Butylated Hydroxyanisole (BHA) is a food additive that is used as a preservative. It is usually taken in such low levels that it is of no immediate risk to human health, however in large doses there is evidence of it being a carcinogen. Being a food additive, BHA makes its way into the wastewater system and undergoes wastewater treatment. A common form of disinfection is reaction with chlorine gas which when added to water forms hypochlorous acid (HOCl) and hypochlorite (OCl-). HOCl and/or OCl- are the major reactive species with the BHA, working as an oxidizer.
In my research, we have been looking at different concentrations of HOCl/OCl- reacting with low concentrations of BHA. Samples are purified with solid phase extractions to separate the reaction products from HOCl/OCl- and concentrate the products The extracted products are analyzed with ¹H-NMR This can give us information if new products are formed or not, as well as information about the structure of possible new compounds.

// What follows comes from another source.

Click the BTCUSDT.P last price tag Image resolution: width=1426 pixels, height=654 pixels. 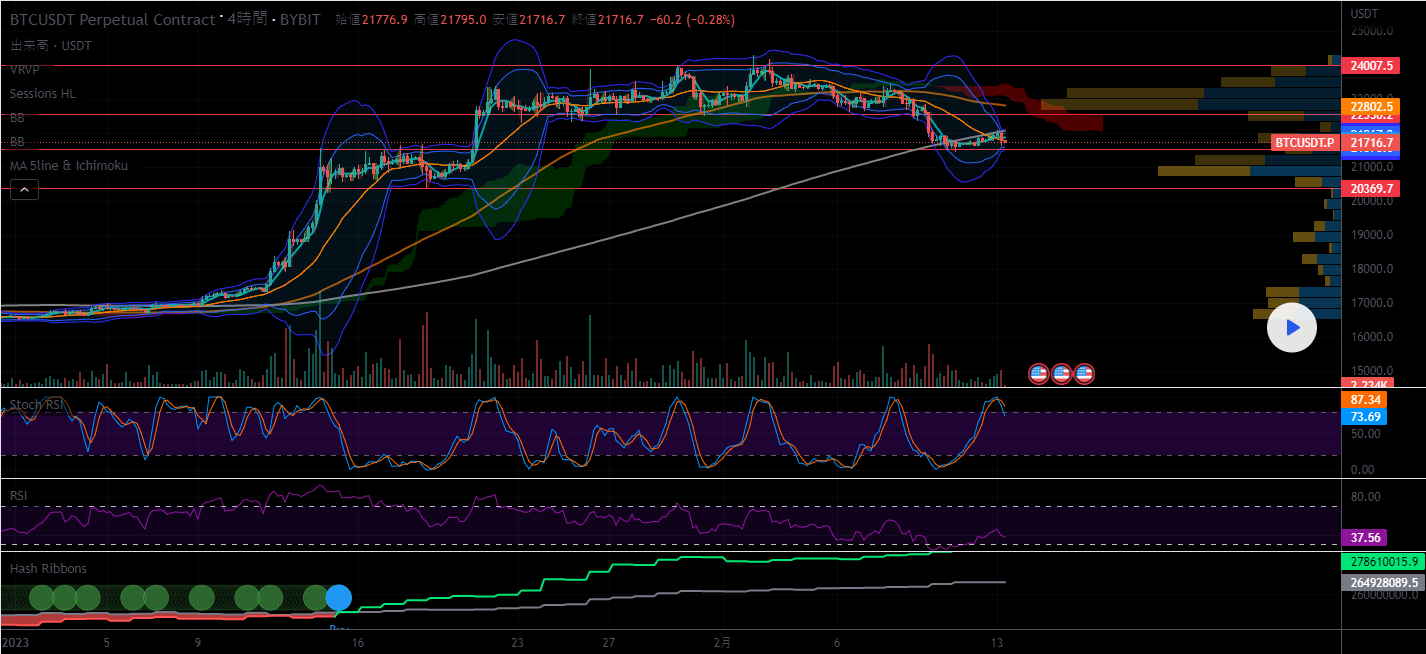tap(1304, 143)
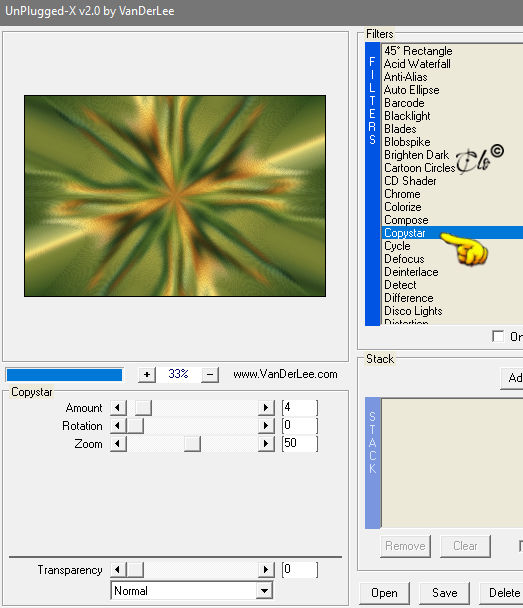Click the zoom in plus button

[x=147, y=374]
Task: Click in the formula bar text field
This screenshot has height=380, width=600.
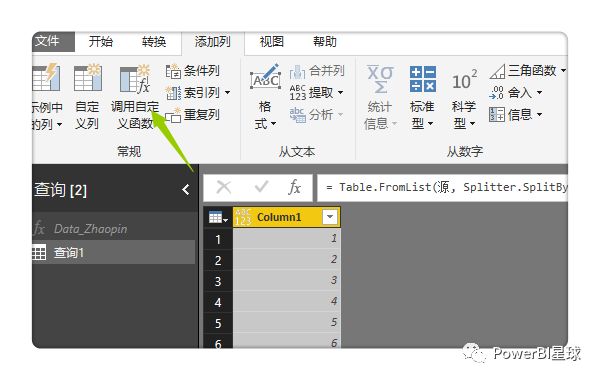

To further analyze the compound better, solvent suppression techniques including presaturation, as well as WET solvent suppression have been practiced to better view the compound in the ¹H-NMR graphs. Another technique starting to be used is direct injection probe with the mass spectrometer. By utilizing this, it will be easier to determine the structure of the new compound by looking at molecular weight of the sample.